[Work instruction] Begin with the line below holding "Instruction: Open the" and go on through the line holding "Task: Place cursor", duplicating each line exactly and leaving out pictures.

[Data shown]

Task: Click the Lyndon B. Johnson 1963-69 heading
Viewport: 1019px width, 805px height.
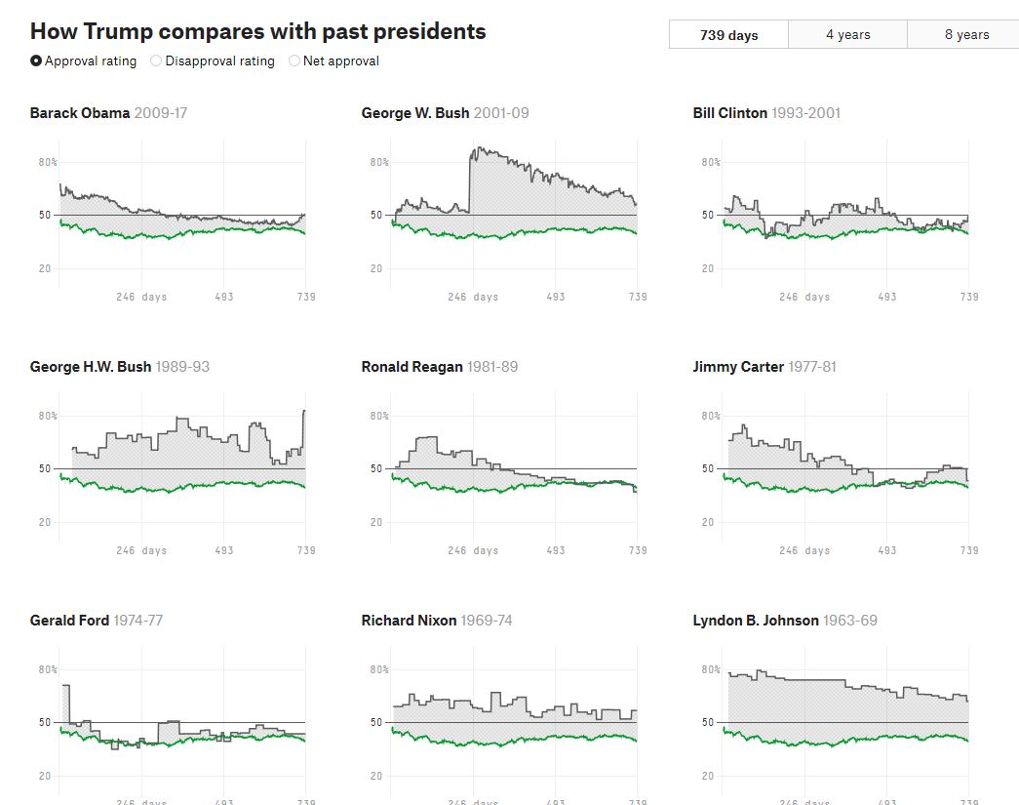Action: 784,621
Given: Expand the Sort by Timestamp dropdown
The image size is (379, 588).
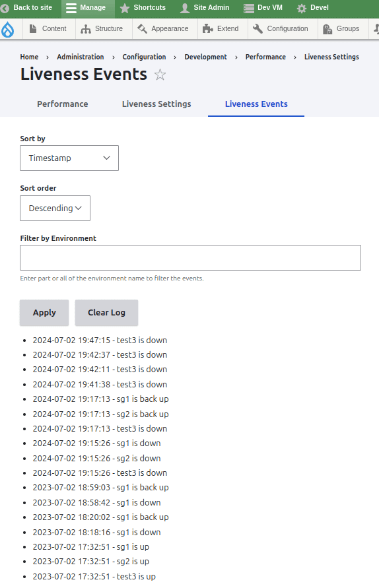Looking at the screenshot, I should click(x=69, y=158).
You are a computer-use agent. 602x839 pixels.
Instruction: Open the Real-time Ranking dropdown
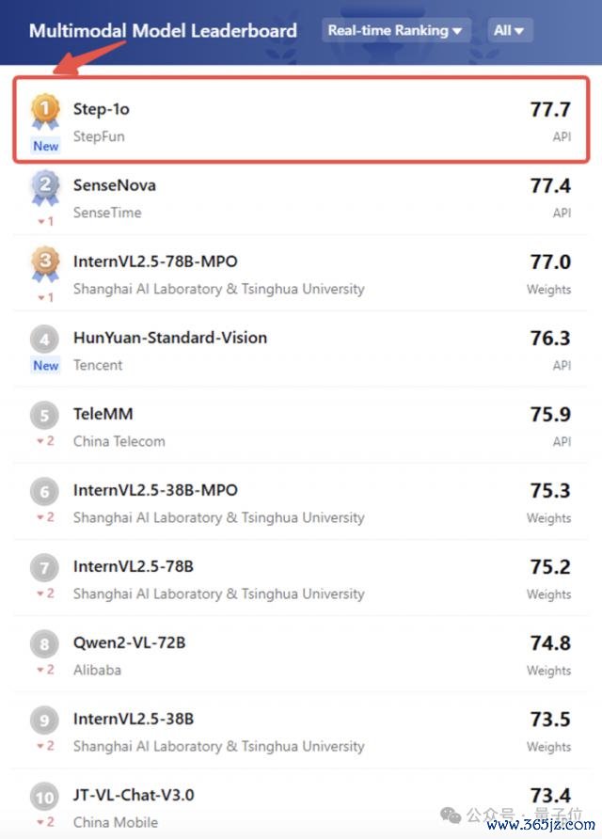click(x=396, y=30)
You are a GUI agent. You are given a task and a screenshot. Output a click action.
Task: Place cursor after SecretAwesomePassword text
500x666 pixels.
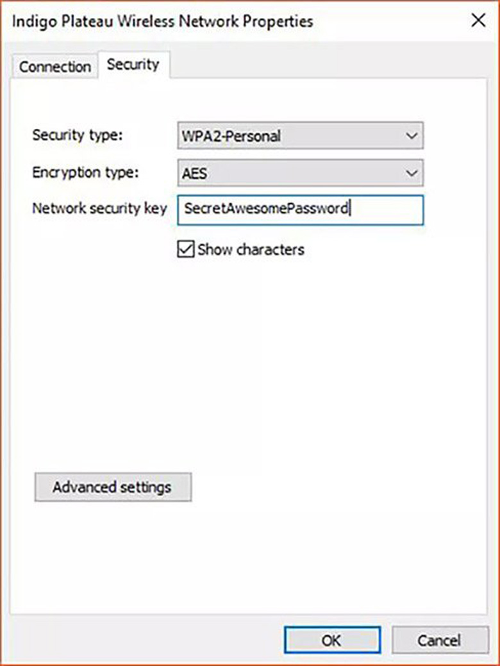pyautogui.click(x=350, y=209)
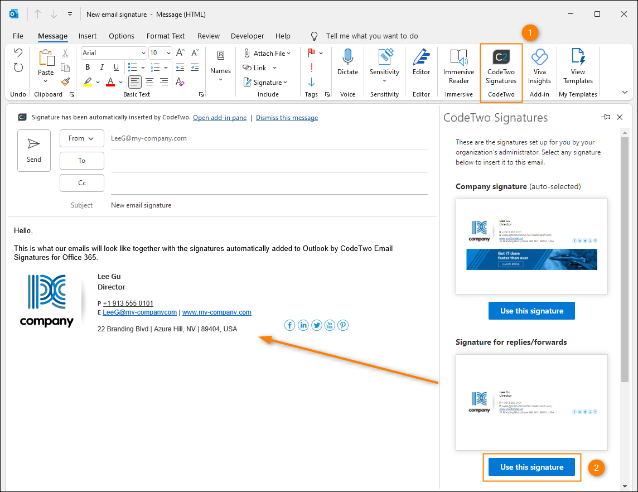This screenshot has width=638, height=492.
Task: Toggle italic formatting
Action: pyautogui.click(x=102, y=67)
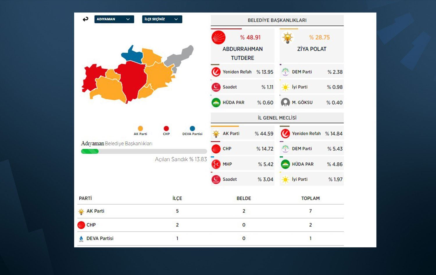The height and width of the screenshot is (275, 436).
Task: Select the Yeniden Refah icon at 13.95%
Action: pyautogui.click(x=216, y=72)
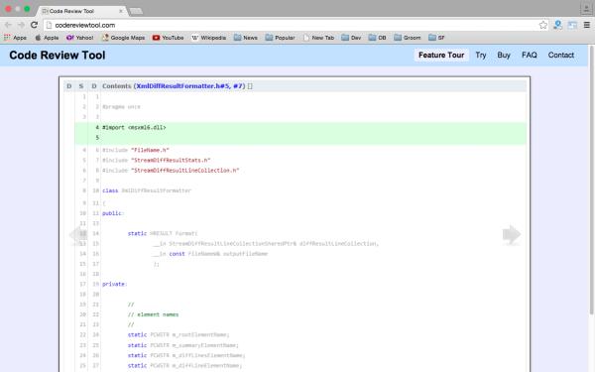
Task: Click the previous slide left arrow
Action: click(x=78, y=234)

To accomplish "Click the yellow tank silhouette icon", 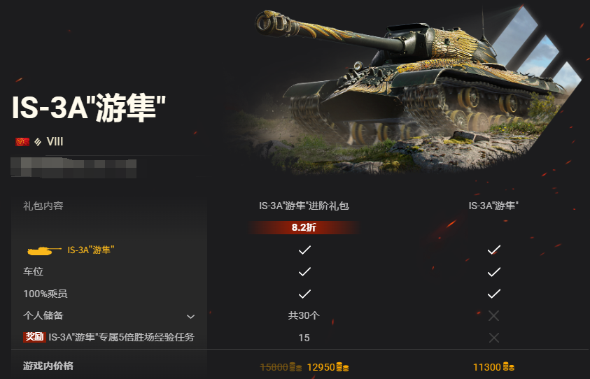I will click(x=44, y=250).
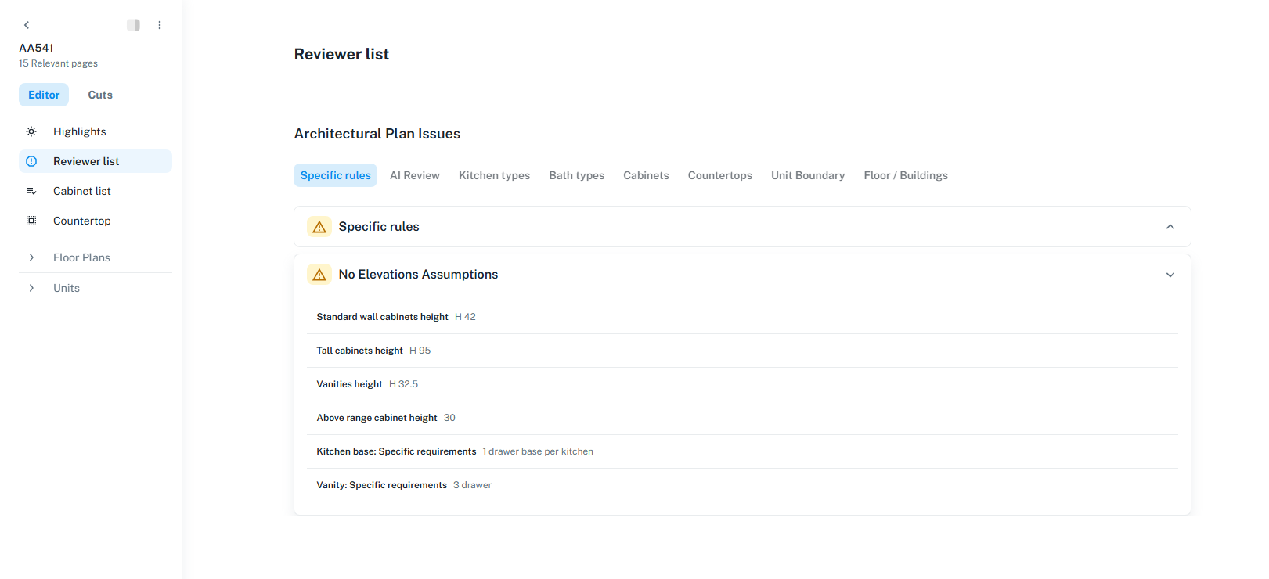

[/Data shown]

[Answer box]
Instruction: Open the Real-time Ranking dropdown
click(x=396, y=30)
You are a GUI agent. You are given a task and a screenshot. Output a click action.
Task: Place cursor after SecretAwesomePassword text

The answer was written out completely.